YBK said:
what's the conventional way
?
I dunno what the hell you did, but the most common way to solve this inequality is by using the 3 regions method. (i.e. for |x - 2| + |x + 2| > 6, solve for regions x < -2, -2 ≤ x ≤ 2 and x > 2)
Question:
|x - 2| + |x + 2| > 6
At x < -2
-(x - 2) + -(x + 2) > 6
-2x > 6
.: x < -3
Check if it satisfies domain and where the solution intersects with the domain...
.: one solution is x < -3
At -2 ≤ x ≤ 2
-(x - 2) + (x + 2) > 6
4 > 6
This is false, .: no solutions for that domain
At x > 2
(x - 2) + (x + 2) > 6
2x > 6
.: x > 3
Check if it satisfies domain and where the solution intersects with the domain...
.: one solution is x > 3
.: solutions are x > 3 and x < -3
It's a long method, but if you're careful it should work for any double absolute value equation/inequality.

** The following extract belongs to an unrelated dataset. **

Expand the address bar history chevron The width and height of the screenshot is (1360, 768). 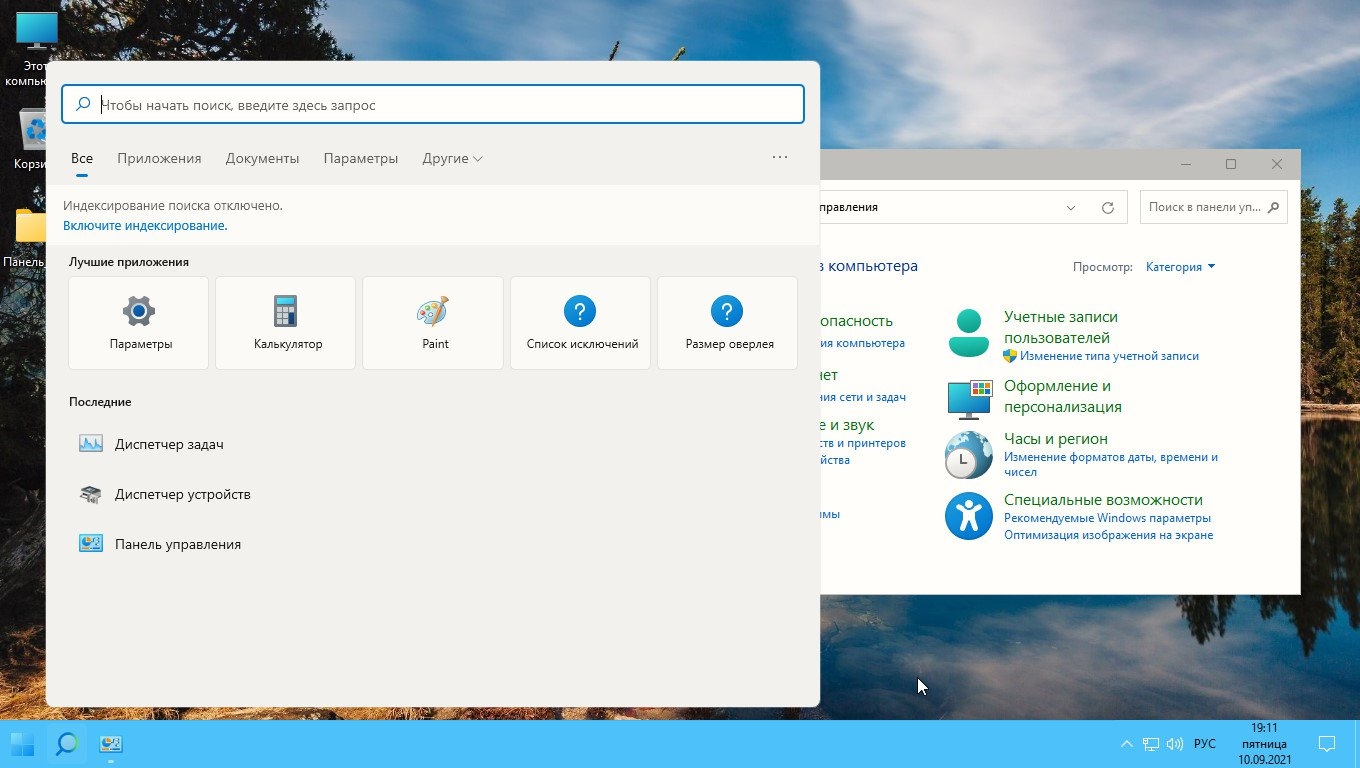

Also, if you square both sides of an inequality, you may introduce new and incorrect solutions so you may have to check your solutions in the end.
e.g. For x > 4
If you SBS, then x² > 16
Now there are two solutions for that, which are x > 4 and x < -4.
But the only solutions for x are x > 4.....! So x < -4 is incorrect.
You've introduced incorrect solutions into the inequality if you square both sides in this case. In other cases you may not introduce incorrect solutions and you would be safe, but you have to check your solutions if you use SBS for an inequality.
Another common method, if you're dealing with nice whole numbers is by graph. Just make sure you draw it to an appropriate scale.
So, change: |x - 2| + |x + 2| > 6
into: |x - 2| > 6 - |x + 2|
Graph:
y = |x - 2|
and
y = 6 - |x + 2|
and see where the graph y = |x - 2| is ABOVE the graph y = 6 - |x + 2|
Your domains or x-values which satisify the inequality from the graph are your solutions.